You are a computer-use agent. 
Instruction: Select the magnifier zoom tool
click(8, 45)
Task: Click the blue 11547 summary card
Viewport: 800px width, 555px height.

·····

Exercise - Keeping each word as given, write out the material above.

Exercise output -
You are a computer-use agent. 
Instruction: Select the magnifier zoom tool
click(8, 45)
Task: Click the blue 11547 summary card
Viewport: 800px width, 555px height.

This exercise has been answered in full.